Build one to throw away, you will anyhow. — Fred Brooks
Fred Brooks said what he did many, many years ago but it is probably just as true today. How many times have you and your team gotten a few months into a project only to realize all the design mistakes you made? Ask any engineer, and they’ll tell you they would build it right the second time.
This is just reality, the nature of discovering the complexity of the domain or the technology or the usage pattern or whatever else you didn’t know about when you started.
On the other hand, there’s this [what Joel Spolsky says about rewriting software] -
It is the single worst strategic mistake that any software company can make — Joel Spolsky
So… what gives? The answer, IMHO, is basically two things –
1. Understand and internalize the idea of the strangler application
2. Architect your system in such a way to support strangling it later
In essence, this means that because it would be a bad idea to rewrite the entire system from scratch, it must be built in a way so as to enable swapping out components of it as they are rewritten (or perhaps heavily refactored).

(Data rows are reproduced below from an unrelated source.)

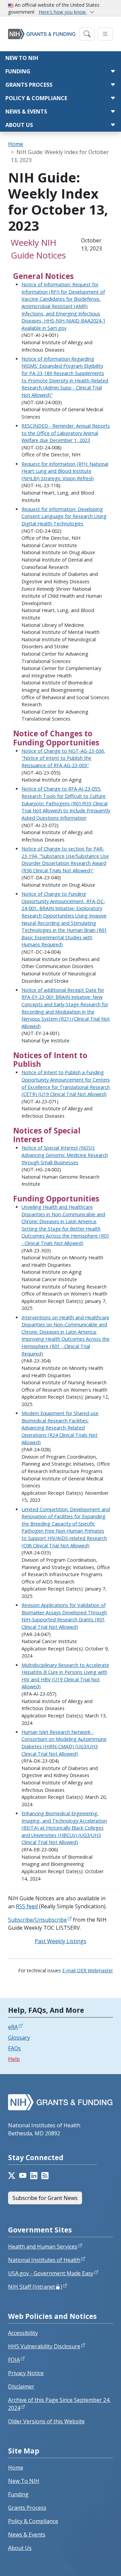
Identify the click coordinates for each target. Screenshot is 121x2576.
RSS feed (27, 1906)
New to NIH (21, 58)
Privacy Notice (26, 2373)
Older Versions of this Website (46, 2421)
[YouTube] (22, 2175)
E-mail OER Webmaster (87, 1970)
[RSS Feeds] (44, 2175)
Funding (17, 71)
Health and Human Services (42, 2246)
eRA (13, 2027)
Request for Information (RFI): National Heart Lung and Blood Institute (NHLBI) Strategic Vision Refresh (65, 471)
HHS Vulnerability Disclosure (44, 2346)
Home (15, 144)
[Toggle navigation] (87, 34)
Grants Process (28, 84)
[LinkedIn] (33, 2175)
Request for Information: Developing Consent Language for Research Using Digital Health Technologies (64, 516)
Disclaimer (21, 2386)
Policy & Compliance (36, 98)
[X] (11, 2175)
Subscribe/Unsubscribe (37, 1919)
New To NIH (23, 2481)
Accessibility (23, 2333)
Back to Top (91, 2563)
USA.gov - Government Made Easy (50, 2273)
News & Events (26, 111)
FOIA (14, 2359)
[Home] (41, 34)
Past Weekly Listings (60, 1941)
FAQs (14, 2048)
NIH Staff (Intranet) (35, 2286)
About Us (19, 125)
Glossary (19, 2037)
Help (14, 2059)
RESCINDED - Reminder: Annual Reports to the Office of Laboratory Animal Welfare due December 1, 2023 (66, 433)
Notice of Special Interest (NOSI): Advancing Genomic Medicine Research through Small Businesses (65, 1155)
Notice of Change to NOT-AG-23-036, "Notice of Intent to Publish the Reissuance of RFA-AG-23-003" (63, 758)
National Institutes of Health (44, 2260)
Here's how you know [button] (63, 12)
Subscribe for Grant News (45, 2198)
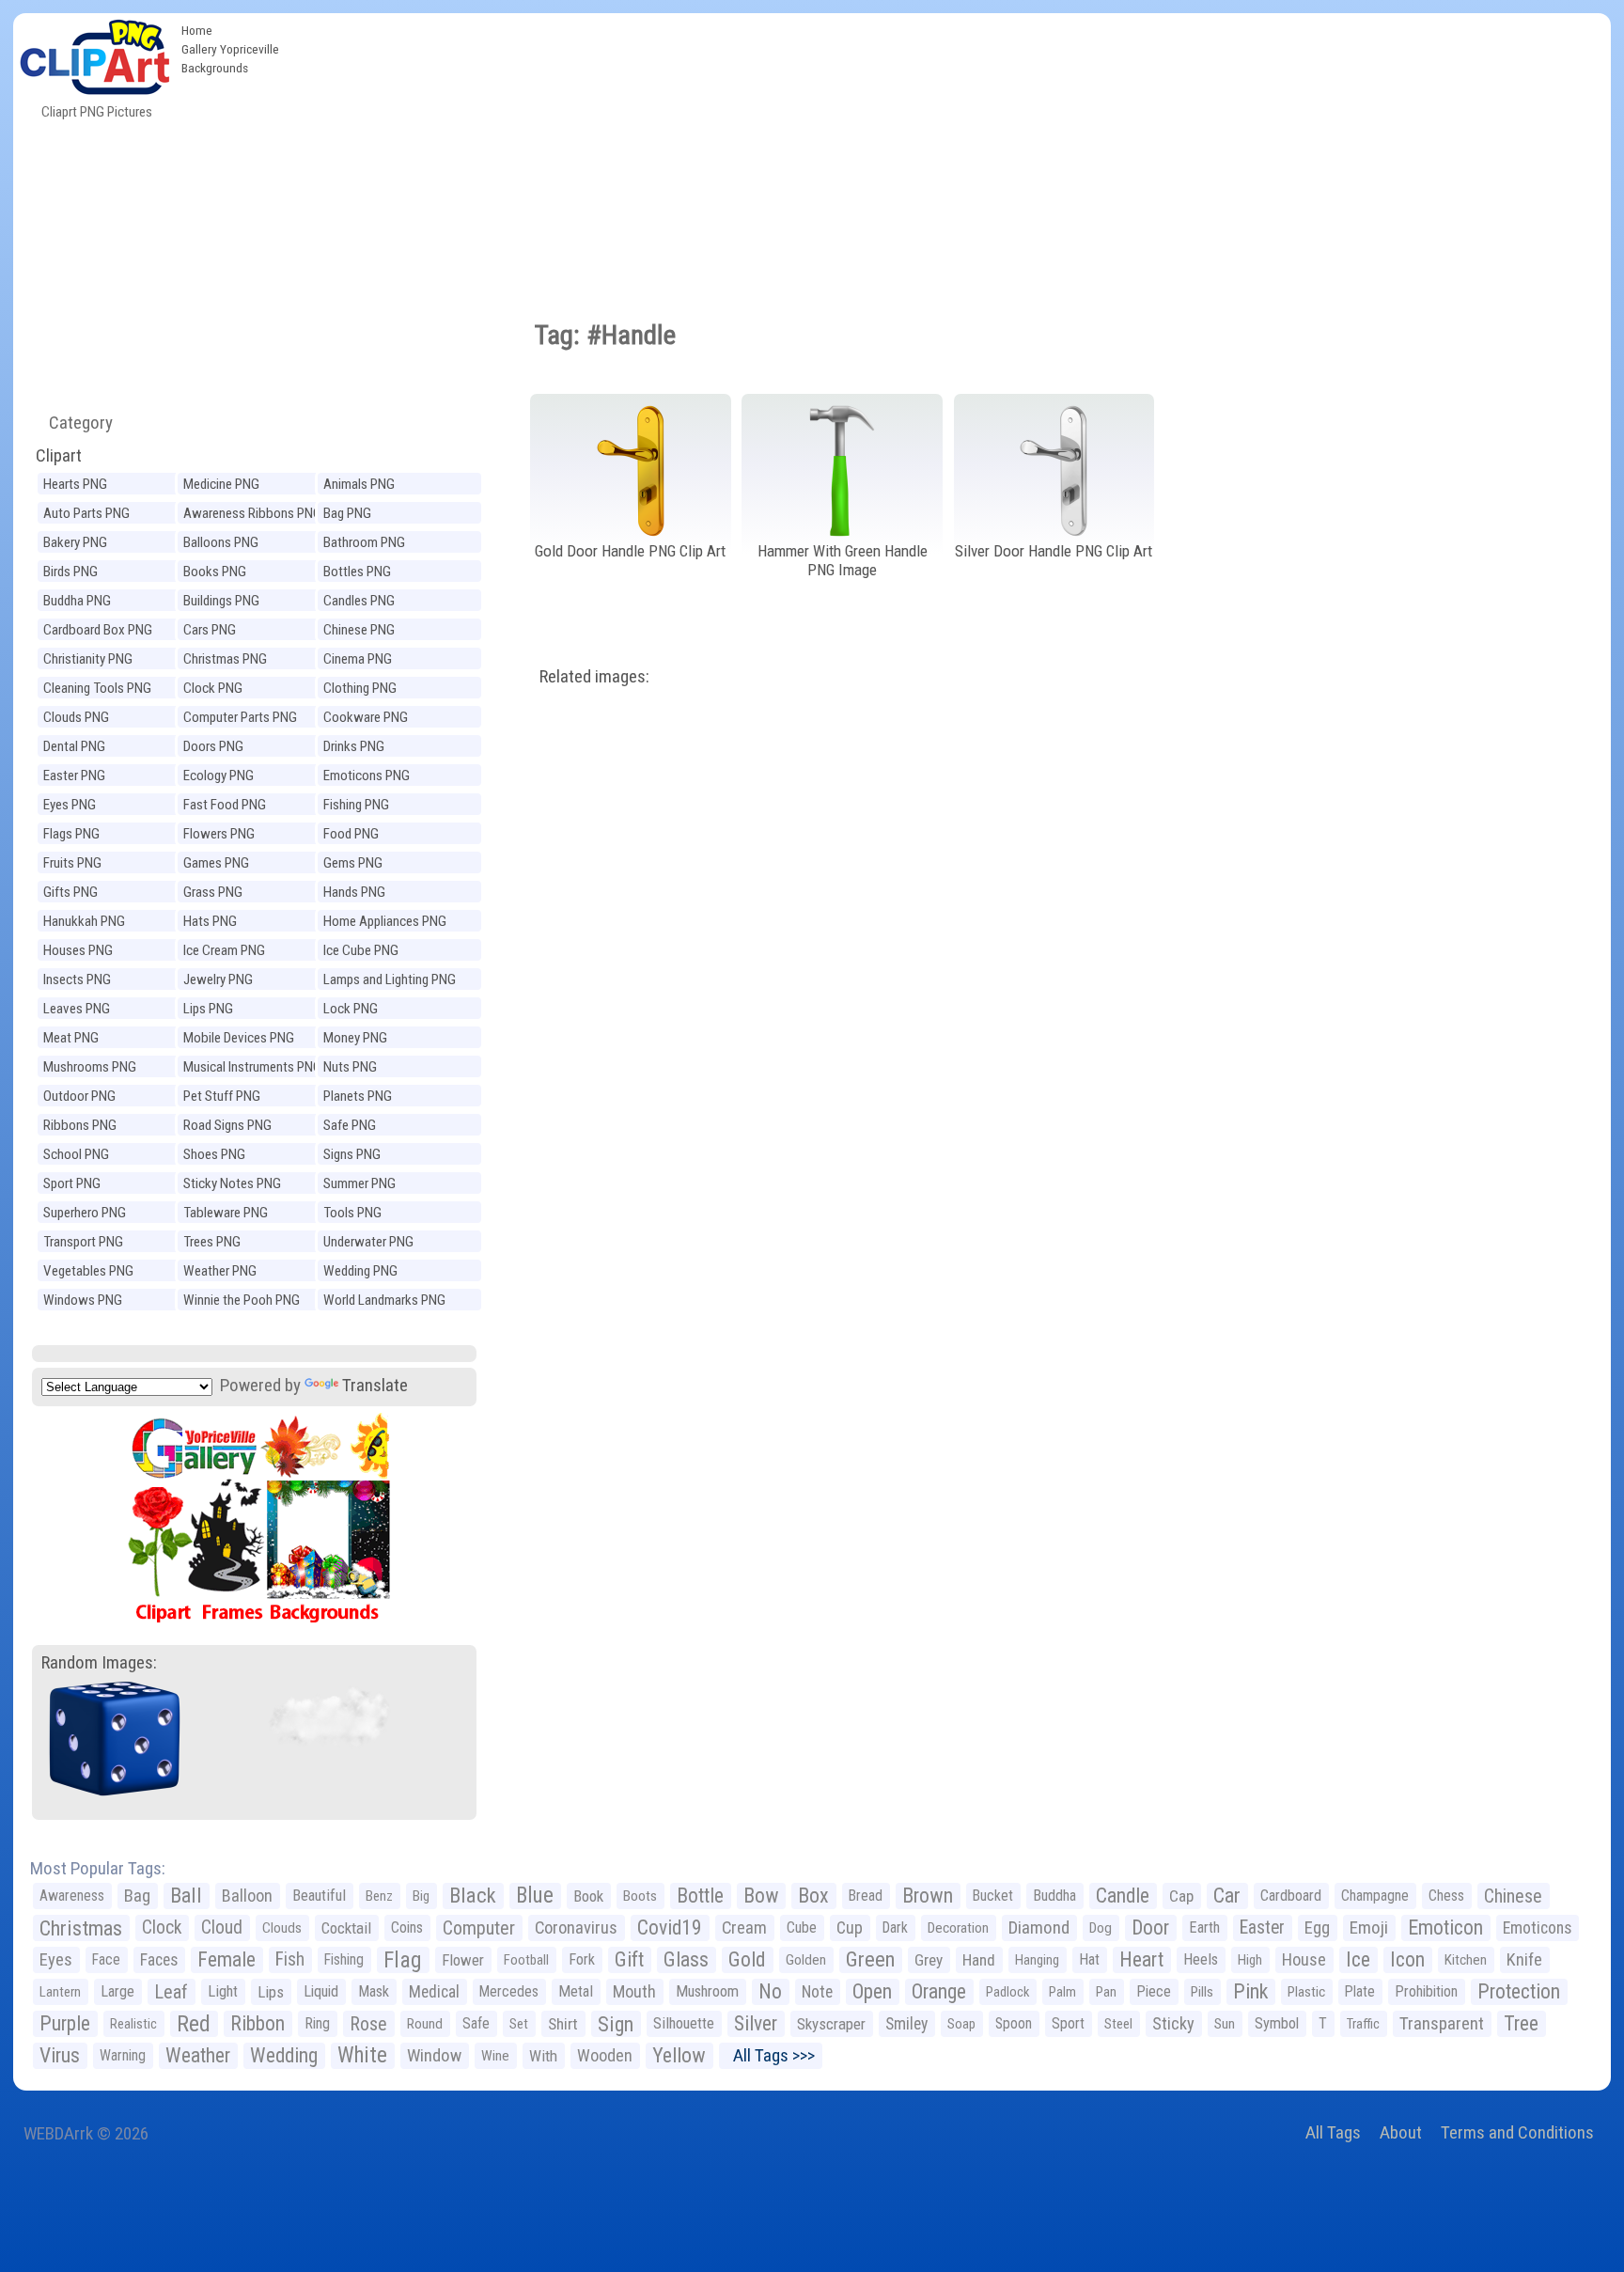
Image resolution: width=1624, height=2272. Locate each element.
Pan (1106, 1991)
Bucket (993, 1895)
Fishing (344, 1959)
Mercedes (509, 1991)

The architecture must draw from an approach called concurrent set-based engineering (CSBE) – and indeed, sometimes each logical component would have more than one implementation. At Runa, two components of our system actually have two implementations each. And in each case, they’re both running in production – in parallel.

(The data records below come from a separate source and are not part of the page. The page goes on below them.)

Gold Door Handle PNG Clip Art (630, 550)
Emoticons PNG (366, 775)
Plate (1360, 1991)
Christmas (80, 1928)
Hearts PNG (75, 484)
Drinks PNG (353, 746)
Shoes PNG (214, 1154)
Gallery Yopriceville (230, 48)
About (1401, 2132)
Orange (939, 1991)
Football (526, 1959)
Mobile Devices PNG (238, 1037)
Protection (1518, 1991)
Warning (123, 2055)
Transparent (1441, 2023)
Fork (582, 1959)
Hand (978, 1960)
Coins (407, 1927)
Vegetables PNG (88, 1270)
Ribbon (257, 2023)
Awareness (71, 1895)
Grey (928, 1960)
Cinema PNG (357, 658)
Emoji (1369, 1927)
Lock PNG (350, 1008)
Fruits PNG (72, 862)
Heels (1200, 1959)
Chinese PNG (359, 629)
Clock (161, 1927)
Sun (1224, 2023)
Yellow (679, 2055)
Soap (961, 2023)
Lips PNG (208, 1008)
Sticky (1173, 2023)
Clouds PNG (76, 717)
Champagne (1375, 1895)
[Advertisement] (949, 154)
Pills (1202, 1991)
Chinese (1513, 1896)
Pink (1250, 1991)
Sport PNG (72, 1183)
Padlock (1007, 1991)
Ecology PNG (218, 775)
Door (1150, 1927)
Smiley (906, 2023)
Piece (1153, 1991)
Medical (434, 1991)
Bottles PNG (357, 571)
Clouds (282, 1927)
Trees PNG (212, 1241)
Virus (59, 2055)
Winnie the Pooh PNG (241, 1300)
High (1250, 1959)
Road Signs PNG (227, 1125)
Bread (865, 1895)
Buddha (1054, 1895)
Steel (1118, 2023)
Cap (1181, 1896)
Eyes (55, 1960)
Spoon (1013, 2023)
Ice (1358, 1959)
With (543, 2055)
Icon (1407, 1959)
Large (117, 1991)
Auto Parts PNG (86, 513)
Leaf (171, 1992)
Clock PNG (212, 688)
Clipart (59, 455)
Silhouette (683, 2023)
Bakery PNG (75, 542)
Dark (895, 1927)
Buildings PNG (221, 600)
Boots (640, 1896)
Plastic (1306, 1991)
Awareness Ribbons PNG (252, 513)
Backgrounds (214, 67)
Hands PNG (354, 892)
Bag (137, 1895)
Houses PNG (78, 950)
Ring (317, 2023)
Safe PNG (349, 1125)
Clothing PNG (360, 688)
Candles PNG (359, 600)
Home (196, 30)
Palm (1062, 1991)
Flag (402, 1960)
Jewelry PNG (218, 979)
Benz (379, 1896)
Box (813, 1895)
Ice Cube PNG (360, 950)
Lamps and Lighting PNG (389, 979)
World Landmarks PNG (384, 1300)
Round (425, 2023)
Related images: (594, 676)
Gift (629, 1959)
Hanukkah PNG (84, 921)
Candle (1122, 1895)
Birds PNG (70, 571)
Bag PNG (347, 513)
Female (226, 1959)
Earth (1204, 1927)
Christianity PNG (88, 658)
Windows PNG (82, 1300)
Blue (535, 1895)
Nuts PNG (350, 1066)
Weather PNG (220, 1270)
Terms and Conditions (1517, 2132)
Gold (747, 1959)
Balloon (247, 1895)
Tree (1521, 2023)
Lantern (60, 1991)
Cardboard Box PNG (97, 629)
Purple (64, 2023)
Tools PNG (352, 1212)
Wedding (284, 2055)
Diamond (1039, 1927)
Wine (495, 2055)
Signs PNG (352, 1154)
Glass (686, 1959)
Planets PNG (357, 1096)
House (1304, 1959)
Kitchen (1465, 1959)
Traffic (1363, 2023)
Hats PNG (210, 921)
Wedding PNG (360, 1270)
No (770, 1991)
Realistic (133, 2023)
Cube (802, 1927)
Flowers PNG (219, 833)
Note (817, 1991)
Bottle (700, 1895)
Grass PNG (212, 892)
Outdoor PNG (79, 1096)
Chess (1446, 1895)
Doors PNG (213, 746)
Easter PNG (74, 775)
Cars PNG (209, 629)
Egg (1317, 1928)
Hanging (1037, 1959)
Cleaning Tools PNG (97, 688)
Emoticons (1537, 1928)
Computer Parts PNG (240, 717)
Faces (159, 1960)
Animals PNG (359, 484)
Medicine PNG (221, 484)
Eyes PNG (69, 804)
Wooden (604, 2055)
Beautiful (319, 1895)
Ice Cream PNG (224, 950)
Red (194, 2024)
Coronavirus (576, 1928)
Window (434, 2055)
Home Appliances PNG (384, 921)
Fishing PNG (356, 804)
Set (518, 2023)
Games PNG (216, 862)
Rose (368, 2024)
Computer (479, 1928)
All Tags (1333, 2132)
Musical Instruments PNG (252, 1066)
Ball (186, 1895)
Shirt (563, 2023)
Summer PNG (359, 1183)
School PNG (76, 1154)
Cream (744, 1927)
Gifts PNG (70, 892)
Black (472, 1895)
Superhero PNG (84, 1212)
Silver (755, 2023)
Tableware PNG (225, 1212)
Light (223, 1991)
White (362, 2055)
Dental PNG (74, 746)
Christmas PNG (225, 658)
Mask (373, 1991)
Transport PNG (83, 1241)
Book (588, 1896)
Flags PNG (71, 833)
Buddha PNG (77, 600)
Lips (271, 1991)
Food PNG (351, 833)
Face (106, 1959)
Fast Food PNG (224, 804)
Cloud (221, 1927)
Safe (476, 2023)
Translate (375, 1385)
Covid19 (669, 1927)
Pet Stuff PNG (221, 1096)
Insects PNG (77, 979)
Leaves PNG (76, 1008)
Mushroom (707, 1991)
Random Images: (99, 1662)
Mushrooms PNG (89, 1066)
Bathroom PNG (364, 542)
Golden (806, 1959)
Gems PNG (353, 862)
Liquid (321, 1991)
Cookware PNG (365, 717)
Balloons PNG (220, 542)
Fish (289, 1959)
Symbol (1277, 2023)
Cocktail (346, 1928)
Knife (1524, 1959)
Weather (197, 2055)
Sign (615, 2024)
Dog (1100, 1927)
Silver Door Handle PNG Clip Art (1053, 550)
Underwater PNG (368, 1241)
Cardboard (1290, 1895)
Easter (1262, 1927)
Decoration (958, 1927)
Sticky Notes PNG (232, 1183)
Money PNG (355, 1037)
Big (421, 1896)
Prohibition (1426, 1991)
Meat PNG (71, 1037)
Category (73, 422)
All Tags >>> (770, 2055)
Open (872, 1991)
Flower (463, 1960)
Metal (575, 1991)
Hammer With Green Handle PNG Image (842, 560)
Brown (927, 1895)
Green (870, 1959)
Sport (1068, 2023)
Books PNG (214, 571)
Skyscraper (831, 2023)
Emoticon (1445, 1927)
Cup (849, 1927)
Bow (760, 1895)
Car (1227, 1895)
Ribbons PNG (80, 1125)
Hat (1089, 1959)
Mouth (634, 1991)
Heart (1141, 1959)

The way we accomplish this is through very loose-coupling. Additionally, because we take a very release-driven approach to our software process, our architecture evolves according to our current needs… and we refactor and extend things as new requirements are prioritized. At all times, despite our super-short release-cycles, our goal is to always have a version of the system in production. Whenever our pipeline tells us that a peice of the existing design may not work in the long term, we start to work on the replacements – more than one, and in parallel.

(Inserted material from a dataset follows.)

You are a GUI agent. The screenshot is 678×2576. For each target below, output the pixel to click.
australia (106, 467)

We run them in what I’ve been calling shadow-mode. This implies that its not quite part of the official system, but is running in order to prove some design hypothesis. Once everyone involved is satisfied with the results, we pick the most suitable sub-system and decommission the other contenders (including the old one). At Runa, we achieve much of our inter-component loose-coupling via messaging (our current choice is RabbitMQ).
To summarize – we design everything with one over-arching goal in mind – the thing will be thrown away someday, and be replaced with another. As I said before, this enforces a few things –
1. Loose coupling
2. Clear interfaces between components
3. Good automated system testing!
About that last point – because we have many moving parts, functional testing becomes even more important. We currently use Selenium for true functional testing (Runa is a web-based service) – and a variety of other home-grown tools for custom systems testing. Not only do automated system tests tell us that the collaborating set of components are working right, but they also allow us to change things with impunity – knowing that we’ll know if things break.
This thinking is what I’ve been jokingly calling Design For Throwability – and it’s been working rather nicely. It’s essentially a design philosophy that embraces CSBE – and is especially useful for small startups where everything is changing quickly – almost by definition.